**RECORDS FOR THIS TASK:**
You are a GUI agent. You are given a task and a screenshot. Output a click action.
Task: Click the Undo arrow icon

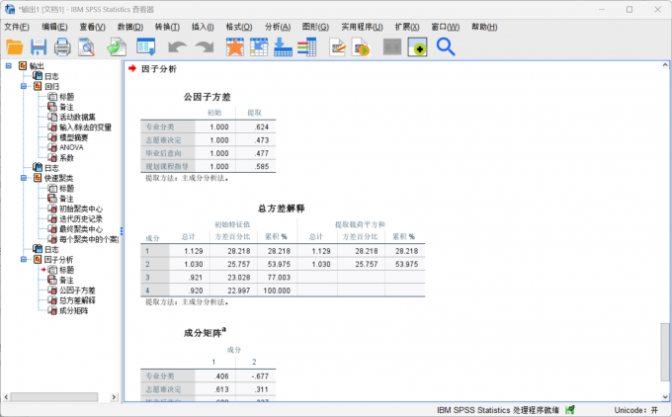[177, 46]
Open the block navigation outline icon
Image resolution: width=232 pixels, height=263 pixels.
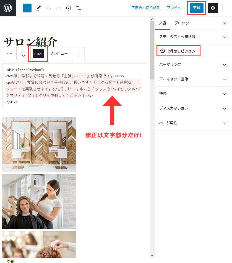pos(78,8)
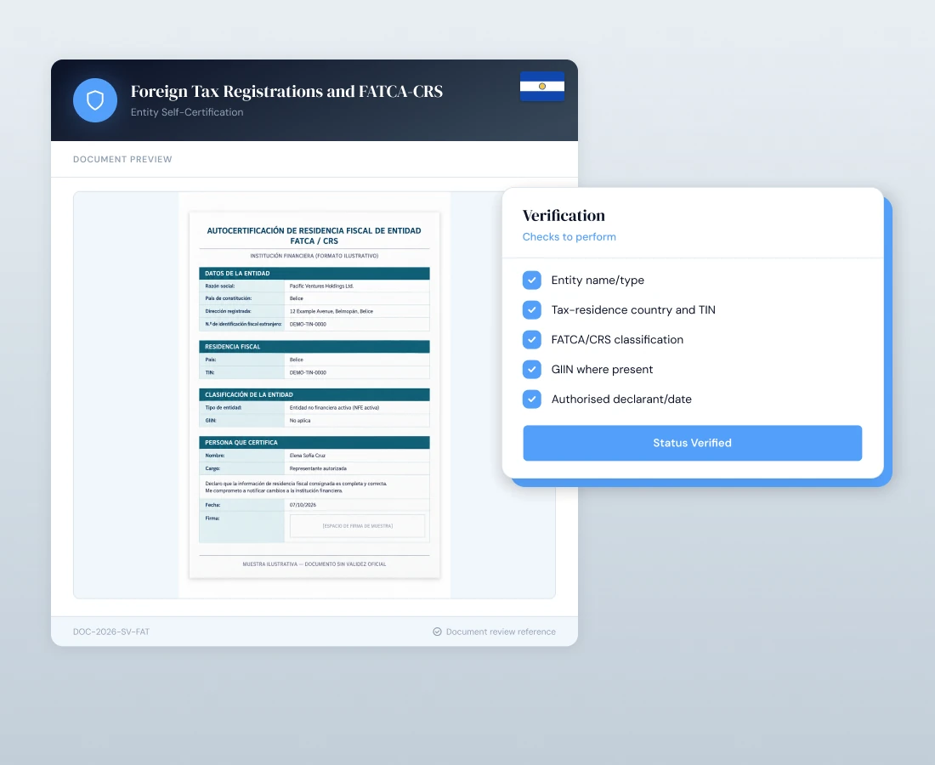Toggle FATCA/CRS classification checkbox
This screenshot has height=765, width=935.
pos(532,339)
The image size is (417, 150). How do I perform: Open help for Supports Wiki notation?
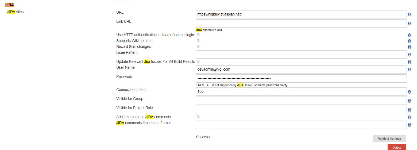click(x=409, y=41)
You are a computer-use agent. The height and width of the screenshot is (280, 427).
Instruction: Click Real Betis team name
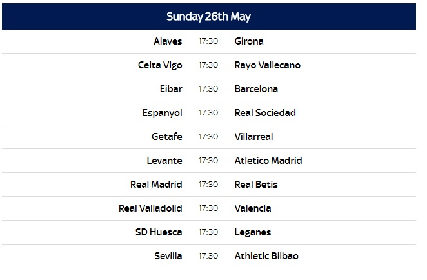click(256, 185)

**WORK REQUIRED:** Would you retype the entries above in full, exactly as written, minus the pictures?

**SOLUTION BELOW:**
You are a GUI agent. You are given a task and a screenshot. Output a click action.
Task: Click the Undo arrow icon

[177, 46]
Open the block navigation outline icon
Image resolution: width=232 pixels, height=263 pixels.
pos(78,8)
Toggle FATCA/CRS classification checkbox
This screenshot has height=765, width=935.
pos(532,339)
The image size is (417, 150). How do I perform: Open help for Supports Wiki notation?
click(x=409, y=41)
You are a computer-use agent. The height and width of the screenshot is (280, 427).
Instruction: Click Real Betis team name
click(256, 185)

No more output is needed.